Platform comparison
| Platform | YES odds | NO odds | Fee | KYC | Settlement | |
|---|---|---|---|---|---|---|
Polymarket (via Kalshi Alternative) Pick polygram.ink (preferred broker) |
100% | 0% | 0% (USDC on-chain) | No-KYC up to $1,500 | USDC, auto via UMA oracle | Go to the live market → |
Polymarket (direct) polymarket.com |
100% | 0% | 0% | Geo-blocked in US/UK/EU | USDC, on-chain | Go to the live market → |
Kalshi kalshi.com |
— | — | Up to 7% per trade | US-only, KYC required | USD | Go to the live market → |
Betfair Exchange betfair.com |
— | — | 2-5% commission | Full KYC from first trade | GBP / EUR | Go to the live market → |
Manifold Markets manifold.markets |
— | — | Play-money (mana) | None — play-money | Mana (no cash-out) | Go to the live market → |
Outcome probabilities
Current market-implied probability for each outcome, from the live order book.
| Outcome | Probability |
|---|---|
| 33°C | 100% |
| 31°C or below | 0% |
| 32°C | 0% |
| 34°C | 0% |
| 35°C | 0% |
| 36°C | 0% |
| 37°C | 0% |
| 38°C | 0% |
| 39°C | 0% |
| 40°C | 0% |
| 41°C or higher | 0% |
Market context
On 4 July 2026, the Beijing Capital International Airport Station will record its peak daily temperature, a figure that historically sits near 32°C in early July, with extremes regularly climbing above 35°C. The current crowd-implied probability of 0% for a “YES” outcome suggests the market expects the temperature to fall below the resolution threshold, yet this contradicts established climatic patterns where July is Beijing’s hottest month, often reaching 40°C in recent years[1][3].
Historical data frames this probability as anomalous: in 2023, Beijing hit 40°C in July, and the all-time record of 41.9°C was set on 24 July 1999[3][5]. Even in 2010, a peak of 42.1°C occurred on 5 July, just one day after the target date[8]. These cases indicate that a 0% implied probability is inconsistent with decades of observed heat, suggesting either thin liquidity or a mispricing that diverges sharply from books like Kalshi, which rely on decimal odds rather than implied probability, and differ in fee structures and KYC requirements compared to Polymarket or Betfair.
Traders should monitor the National Climate Center’s weekly heat advisories and any sudden shifts in monsoon activity, which can suppress temperatures. Recent reports confirm China recorded its hottest month in recent history in July 2024, with averages exceeding 23°C[2][9]. As resolution nears, Wunderground’s real-time data will be decisive, and platforms with lower fees and faster settlement—such as Smarkets versus Kalshi—may offer better arbitrage opportunities if the market corrects toward historical norms.
Methodology
We read Highest temperature in Beijing on July 4? from four platform perspectives: Polymarket (on-chain CLOB), Kalshi (CFTC-regulated exchange), Betfair Exchange (sports book exchange), Smarkets (peer-to-peer betting exchange). Polymarket's live mid is the canonical probability; the side-by-side columns benchmark fees, KYC, settlement currency and deposit rails so you can choose the venue that fits your jurisdiction and trade size.
Resolution & payout
Polymarket settles via UMA Optimistic Oracle on Polygon. A proposer posts the outcome with a bond, the two-hour window runs, then the smart contract pays USDC.

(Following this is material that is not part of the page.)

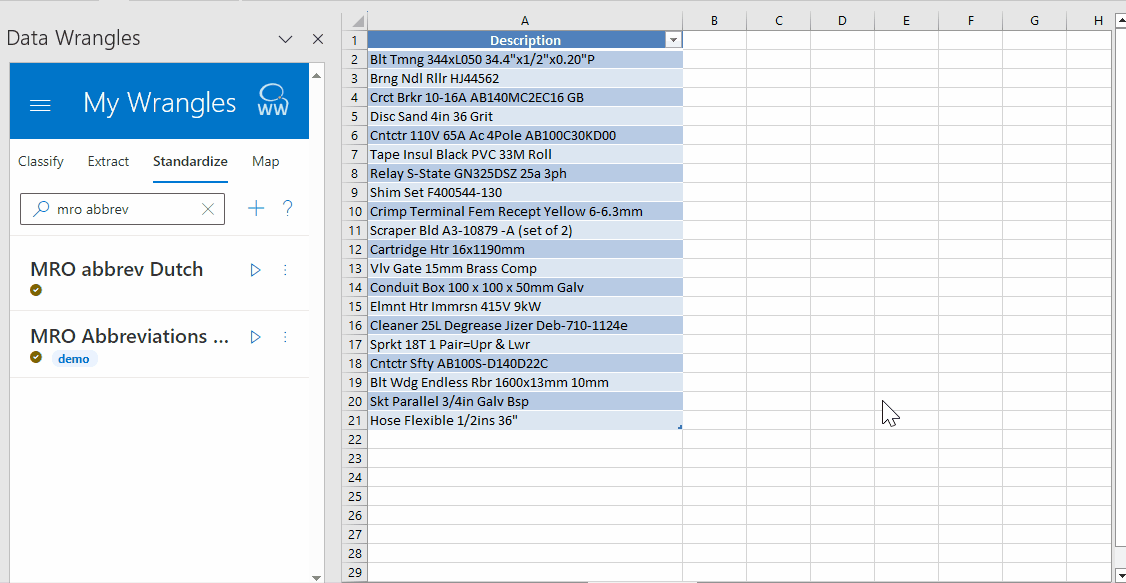Run the MRO Abbreviations wrangle play icon
The image size is (1126, 583).
(x=255, y=337)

Kalshi settles USD through the CFTC-regulated clearinghouse — the cleanest variant, with heavier KYC. Betfair Exchange settles in account currency (GBP/EUR), net of 2-5% commission. Smarkets follows the same model as Betfair with a lower default 2% commission.
FAQ
- What does Polymarket cost vs Kalshi?
- Polymarket: 0% fees, only Polygon network costs (~$0.01/trade). Kalshi: up to 7% per trade plus spread. For high-frequency traders, Polymarket is dramatically cheaper.
- Which platform has the deepest liquidity?
- Polymarket — by a wide margin. Top markets reach $50-500M volume, Kalshi ~$200M cumulative, Betfair similar. Deeper liquidity means your trade moves the quote less.
- Is Betfair a Polymarket alternative?
- Only partially. Betfair Exchange is UK-focused with a sports-betting emphasis; they have politics markets but with thinner liquidity than Polymarket. Settlement in GBP/EUR, 2-5% commission on winnings.
- What about Smarkets as an alternative?
- Smarkets is a UK betting exchange with a lower default commission (2%) than Betfair. Liquidity on political markets is below Polymarket, comparable to Kalshi. Geo-blocked in many jurisdictions.
- Are all these platforms regulated?
- No. Kalshi is CFTC-regulated (US). Betfair and Smarkets are UK Gambling Commission licensed. Polymarket operates without explicit regulation — a different risk profile than a regulated sportsbook.